Cómo empezar a cambiar las cosas: emergencia climática y perspectiva de género

Prueba de que existe un problema es que la propuesta de una semana laboral de cuatro días figure en la agenda internacional de la lucha contra la emergencia climática. “La huella de carbono de las personas que tienen menos tiempo libre es mayor: trabajar menos hace que contamines menos”, explica Tejero, que señala que los estudios demuestran no solo el efecto directo de reducir las emisiones de los desplazamientos, las emisiones de las empresas y el ahorro energético, sino también que el tiempo libre favorece “patrones de consumo más sostenibles.
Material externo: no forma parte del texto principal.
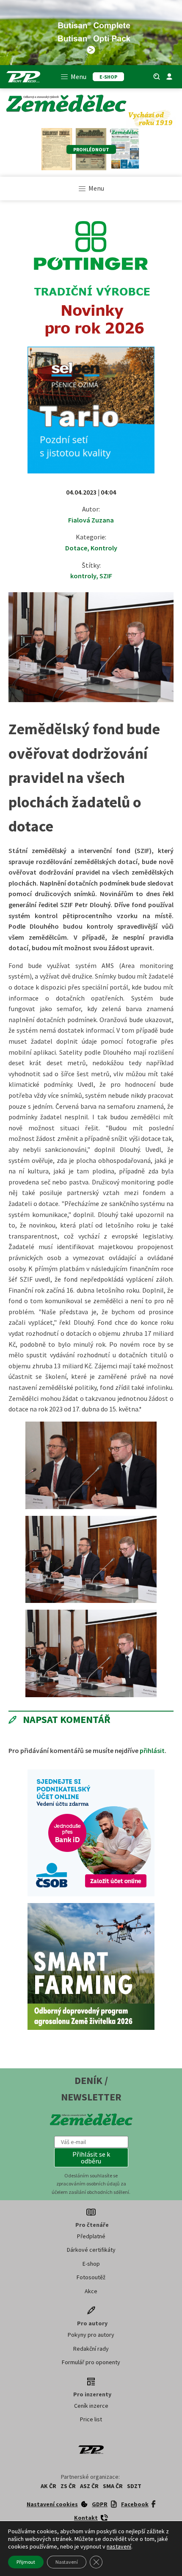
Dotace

Por ejemplo, la gente que trabaja muchas horas acaba recurriendo más al coche que al transporte público, acaba recurriendo más a comprarlo todo en el supermercado el fin de semana y no hacer compra de cercanía; o acabar consumiendo muchos productos precocinados”.

 

Tejero está convencido que el factor más importante tiene que ver con la transformación del modelo productivo, donde la desmaterialización de la riqueza obtenga prevalencia: “La idea es que no eres más rico porque tengas más cosas, sino porque tengas más tiempo para estar con los tuyos. Creo que ese desplazamiento en el orden cultural es más importante que el efecto directo que tendrá la reducción de emisiones: el principal aspecto es el replanteamiento profundo que ha de tener sobre el papel del tiempo libre y los modelos de buena vida”.

 

Desde una perspectiva empresarial, Diana Ballart también sostiene que un vector de cambio está en la transición hacia unas empresas que se centren en el “impacto que generas tanto en las personas como en el planeta, teniendo muy en cuenta la huella de carbono. Poner en valor el impacto que tiene tu empresa va más allá de la productividad”. Para Ballart, la transición hacia un modelo laboral más sostenible está directamente relacionada con un cambio en la cultura empresarial hipermasculinizada que fomenta esta obsesión con la productividad, los resultados cuantitativos y las jerarquías rígidas: “El liderazgo femenino ayuda a romper con el dispositivo del adicto al trabajo. El cambio tiene que empezar también desde arriba: el liderazgo femenino, que no es solo cosa de mujeres, es fundamental para que se valore la conciliación, el impacto y se establezcan relaciones de empatía”.